Besides, both spirituality and son preference, central to this trend, have ambiguous positions in the Chinese society. While spiritual practices have seen a resurgence in recent years, they remain somewhat detached from mainstream acceptance. Similarly, despite its long-standing negative social impact, son preference still persists but is increasingly criticized as outdated and incompatible with modern values (Ling, 2017; M. Yang et al., 2023). Evidence of this marginalization is apparent through Rednote’s official policies and public responses, as mentioned earlier. The platform actively censors hashtags related to infant gender preferences, and critical articles and commentaries in publications suggest the broader societal disapproval of the values (Y. Wu, 2021; Xing, 2021). For the authors in this trend, sharing images or stories that emphasize son preference taps into a value system often labeled as outdated or regressive in dominant public discourse. Offline, explicitly expressing a desire for sons may draw criticism, as such attitudes are frequently associated with lower levels of education and urbanization (Ling, 2017). China’s official rhetoric promotes gender equality as a fundamental national policy (L. Guo, 2022), and portrayals of empowered female characters with growing subjectivity have become increasingly visible in media (He & Liu, 2024), signaling progress toward gender parity. Yet these ideological shifts coexist with persistent gender hierarchies in practice, as discrimination in education, employment, and family roles continues to shape women’s lived experiences (Y. Zhou, 2025). In this context, son preference may function as an emotionally rationalized and socially reinforced coping strategy, sustained by both structural constraints and affective pressures (Y. Zhou, 2025). While public discourse marginalizes these beliefs, online platforms provide a partial escape from judgment, allowing these authors to connect with like-minded individuals who share and appreciate their values. This creates a space where they can confidently, and even proudly, engage in self-expression, albeit sometimes employing subtle strategies to bypass platform moderation. This aligns with Shepherd and Edelmann’s (2005) findings that online spaces can alleviate social exclusion, offering individuals a platform where they feel accepted despite holding beliefs that might be censured in everyday life.

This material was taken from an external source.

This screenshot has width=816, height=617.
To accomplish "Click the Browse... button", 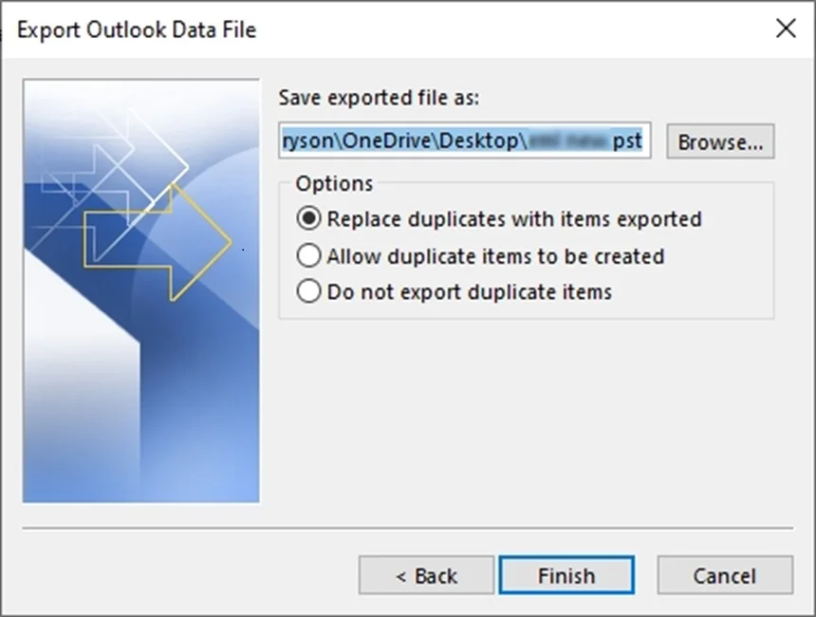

The high engagement and interaction rates observed in related posts indicate that these expressions receive considerable support. The digital space enables these participants, primarily women, to voice their aspirations, anxieties, and longings. This visibility reveals a persistent dilemma: although son preference is increasingly framed as outdated in modern discourse, it continues to be reinforced by enduring traditional expectations as well as current structural and affective pressures. When these deeply internalized pressures disproportionately affect women, even amid moderation and regulatory constraints, personal and intimate longings gradually coalesce into a noticeable communal voice.

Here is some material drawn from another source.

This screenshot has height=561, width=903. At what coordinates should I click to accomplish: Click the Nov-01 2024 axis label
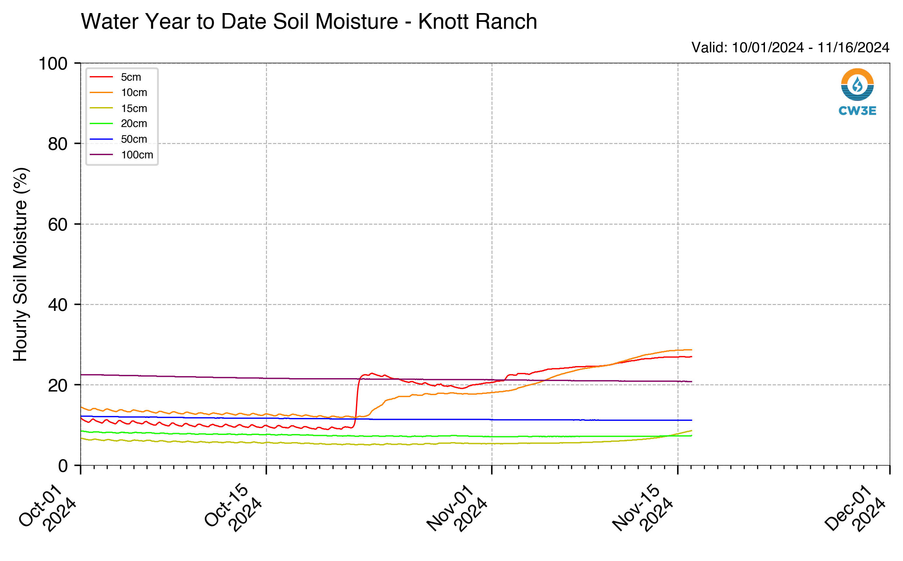pos(457,508)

This phenomenon thus illuminates the ways in which digital spirituality both reflects and reconfigures broader social hopes and concerns. The communal nature of the practice underscores that, while spiritual engagement might start as a personal pursuit, it can transform into a force that sustains particular values and norms. The role of digital spirituality therefore raises important ethical and social questions. While digital platforms like Rednote foster connections around shared aspirations, they can also perpetuate problematic cultural values that have long contributed to gender inequality. Son preference has lasting consequences that include high rates of female infanticide, child abandonment, and social pressure on women to produce male offspring (M. Yang et al., 2023). Such practices have not only reinforced patriarchal norms but have also inflicted significant harm on women and girls, both physically and socially.
The “Wish Me a Baby Boy” trend exemplifies how digital media can, perhaps unintentionally, normalize or even celebrate these values within certain online communities. By providing a public space where users with similar beliefs can connect and validate each other, platforms like Rednote may contribute to the persistence of son preference as a socially accepted goal. This phenomenon illustrates a potential downside of digital spirituality: the risk of entrenching outdated, harmful beliefs by fostering online communication and rituals that endorse and amplify them. In this sense, digital spirituality is not merely a matter of personal devotion or cultural continuity; it is a dynamic, mediated negotiation of social values—one that can either challenge or reinforce entrenched inequalities.
Irreverent Expression: “Wish Me Infertility”
Despite authors’ efforts to direct their posts toward like-minded individuals through targeted hashtags, social media algorithms are not always precise. As a result, “Wish Me A Baby Boy” posts sometimes reach users outside the intended audience, exposing them to individuals who reject or question these values. This audience mismatch often generates visible conflicts, typically expressed through mockery, satire, and parody.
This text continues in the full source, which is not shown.